Все временно: детские мучительные комплексы, юношеские неосуществимые желания, кризис среднего возраста, длящийся почти всю сознательную жизнь, последние приступы физиологической заинтересованности — все минует, превратится из переживания в опыт... Как сказал один разочарованный в жизни царь, «и это пройдет».
Только старость навсегда. Дети — наше будущее? Нет, у них свое будущее, а наше будущее — старость. Она ничем не сменяется, о ней никогда не будешь вспоминать со слегка самодовольной усмешкой «как же глуп я был», старость не оставляет возможности оглянуться на нее, пожалеть об ошибках и подвести итоги. Молодость длится бесконечно, в один день вмещаются эпоха и судьба, с романами, разрывами, деловыми планами и пониманием их неосуществимости. Зрелый возраст идет с хорошей крейсерской скоростью, мощно и неостановимо, по намеченному маршруту, через запланированные стоянки в портах удач, свершений и потерь. А старость проносится мгновенно, гремя изношенными сцепками и страшновато раскачиваясь на поворотах, не успеваешь рассмотреть пролетающие мимо пейзажи и станции. Спешить незачем, но время, не считаясь с твоим желанием притормозить, несется, словно с цепи сорвалось, дни сокращаются по мере увеличения левого сердечного желудочка. Пить уже не хочется, а есть запрещают врачи и собес.

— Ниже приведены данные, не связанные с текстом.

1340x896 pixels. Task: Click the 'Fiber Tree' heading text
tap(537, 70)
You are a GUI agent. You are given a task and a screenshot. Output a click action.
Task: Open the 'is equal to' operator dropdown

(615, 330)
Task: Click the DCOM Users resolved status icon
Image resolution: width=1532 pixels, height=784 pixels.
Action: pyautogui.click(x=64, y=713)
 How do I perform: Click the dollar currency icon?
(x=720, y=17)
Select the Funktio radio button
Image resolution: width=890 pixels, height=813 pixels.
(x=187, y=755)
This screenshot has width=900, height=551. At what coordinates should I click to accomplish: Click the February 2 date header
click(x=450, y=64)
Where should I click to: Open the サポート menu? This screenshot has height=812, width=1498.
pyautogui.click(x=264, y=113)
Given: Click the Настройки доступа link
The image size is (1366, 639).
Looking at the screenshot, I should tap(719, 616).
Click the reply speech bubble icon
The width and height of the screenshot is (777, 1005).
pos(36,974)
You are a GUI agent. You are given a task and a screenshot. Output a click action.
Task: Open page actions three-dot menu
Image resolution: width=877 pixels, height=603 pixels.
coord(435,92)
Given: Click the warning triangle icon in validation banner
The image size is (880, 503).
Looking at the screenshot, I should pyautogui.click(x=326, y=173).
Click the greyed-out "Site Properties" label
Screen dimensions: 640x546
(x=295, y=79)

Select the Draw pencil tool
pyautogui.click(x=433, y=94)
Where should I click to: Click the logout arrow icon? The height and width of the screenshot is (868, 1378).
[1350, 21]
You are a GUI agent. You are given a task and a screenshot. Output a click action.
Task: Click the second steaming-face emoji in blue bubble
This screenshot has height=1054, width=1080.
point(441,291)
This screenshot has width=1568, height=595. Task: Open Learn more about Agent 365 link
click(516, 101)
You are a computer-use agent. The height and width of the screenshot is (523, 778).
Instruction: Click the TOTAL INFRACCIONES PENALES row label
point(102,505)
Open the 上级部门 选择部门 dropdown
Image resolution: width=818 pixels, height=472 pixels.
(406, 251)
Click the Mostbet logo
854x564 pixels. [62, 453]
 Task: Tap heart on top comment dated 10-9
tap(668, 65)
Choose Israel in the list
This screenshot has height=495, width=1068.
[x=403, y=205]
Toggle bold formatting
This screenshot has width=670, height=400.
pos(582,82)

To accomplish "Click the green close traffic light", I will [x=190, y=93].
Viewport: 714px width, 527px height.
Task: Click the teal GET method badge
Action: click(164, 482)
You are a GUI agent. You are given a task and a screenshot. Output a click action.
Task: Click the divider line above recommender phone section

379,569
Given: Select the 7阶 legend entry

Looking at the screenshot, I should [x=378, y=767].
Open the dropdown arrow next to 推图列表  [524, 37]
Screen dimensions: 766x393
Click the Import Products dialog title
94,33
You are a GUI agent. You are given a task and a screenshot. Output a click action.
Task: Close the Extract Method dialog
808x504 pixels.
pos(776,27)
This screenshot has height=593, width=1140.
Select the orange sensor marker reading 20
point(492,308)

.. В этой группе больше коренных москвичей, чем в любой другой, не считая новорожденных. С испугом и восхищением они смотрят на непонятный город, выросший на месте того, который остался в их памяти, — это лучше, чем родной подвал с заплесневелыми стенами, но привыкнуть уже не успеешь. Робко и осторожно пересчитывают они странные деньги — вокруг все продается, но купить можно раз в месяц и не много. На их лицах — угрюмая готовность обидеться. Молодые им не нравятся, но и сами себе они не нравятся тоже, иначе были бы счастливы, а в старости счастье бывает редко и недолго, когда почти ничего не болит.
Так пропустите же их в дверях, у них мало времени.